En 2024, hemos visto cómo el auge de los directos masivos está transformando el negocio de la música

Espectadores durante el concierto de Karol G en el Bernabéu, el 20 de julio.
Espectadores durante el concierto de Karol G en el Bernabéu, el 20 de julio.Europa Press News (Europa Press via Getty Images)
Diego A. Manrique

Dicen que puede ser una respuesta instintiva al confinamiento del covid: hablo del fervor contemporáneo por asistir a los grandes conciertos, a los festivales multitudinarios. Resulta que la gran partida se juega ahora en el campo del directo. Conviene reconocerlo: los álbumes, como manifestaciones artísticas, con voluntad unitaria, han perdido relevancia. Se necesitan, claro, para alimentar a las plataformas de streaming, pero allí se trocean y se diluyen en el torrente de las playlists. Acertaban aquellos que comparaban la distribución de la música digital con el agua corriente: necesaria, accesible, barata.

Entradas de datos guardadas

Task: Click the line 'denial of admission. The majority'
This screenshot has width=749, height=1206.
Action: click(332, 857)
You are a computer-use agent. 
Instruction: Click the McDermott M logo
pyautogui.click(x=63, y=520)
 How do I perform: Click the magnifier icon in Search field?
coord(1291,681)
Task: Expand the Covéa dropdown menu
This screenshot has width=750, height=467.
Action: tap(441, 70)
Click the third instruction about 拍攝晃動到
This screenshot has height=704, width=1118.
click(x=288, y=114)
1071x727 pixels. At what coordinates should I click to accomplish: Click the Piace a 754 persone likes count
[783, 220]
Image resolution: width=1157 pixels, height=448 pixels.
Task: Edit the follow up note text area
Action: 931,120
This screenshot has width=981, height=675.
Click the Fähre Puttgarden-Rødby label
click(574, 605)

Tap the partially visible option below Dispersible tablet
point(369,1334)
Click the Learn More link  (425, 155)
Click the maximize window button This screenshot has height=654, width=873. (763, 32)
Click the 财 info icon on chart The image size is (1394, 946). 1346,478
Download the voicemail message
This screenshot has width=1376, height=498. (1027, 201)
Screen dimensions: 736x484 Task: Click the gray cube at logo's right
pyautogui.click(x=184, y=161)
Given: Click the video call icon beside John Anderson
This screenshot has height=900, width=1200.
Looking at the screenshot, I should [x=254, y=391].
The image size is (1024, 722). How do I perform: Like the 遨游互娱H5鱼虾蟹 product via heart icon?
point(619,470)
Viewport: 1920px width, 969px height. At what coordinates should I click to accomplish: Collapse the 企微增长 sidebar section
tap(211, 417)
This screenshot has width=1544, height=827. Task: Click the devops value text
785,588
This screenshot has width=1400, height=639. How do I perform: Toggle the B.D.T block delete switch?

# [INSTRUCCIONES DE TAREAS]
A – En el texto sobre la música en directo, ¿con qué comparaban algunos la distribución de la música digital?
B – Continúa el texto sobre la música en directo a partir de su última oración.
Las entradas no intervienen en nada de esto.

# [RESPUESTAS POR TAREA]
A – Con el agua corriente: necesaria, accesible, barata.

B –
Por el contrario, la música en vivo se comporta como los restaurantes 3 estrellas de la Guía Michelin: multiplica sus precios. De forma legal o chanchullera: su ecosistema ha sido perturbado por la automatización de los predadores (antes conocidos como “reventas”) y la aparición de los sospechosos “mercados secundarios”. Asistimos al intento de normalización de prácticas como los precios dinámicos, que evolucionan según la demanda: todavía no sabemos cómo se resolverá la frustración creada por la gira de reaparición de Oasis, que ya parecía un sacaperras desde los primeros rumores de aproximación entre los hermanos Gallagher. Sin olvidar aberraciones hoy universales como los ridículamente denominados “gastos de gestión”, que engordan, alehop, la factura final de la compra de la entrada (que puede que ni siquiera tenga existencia física).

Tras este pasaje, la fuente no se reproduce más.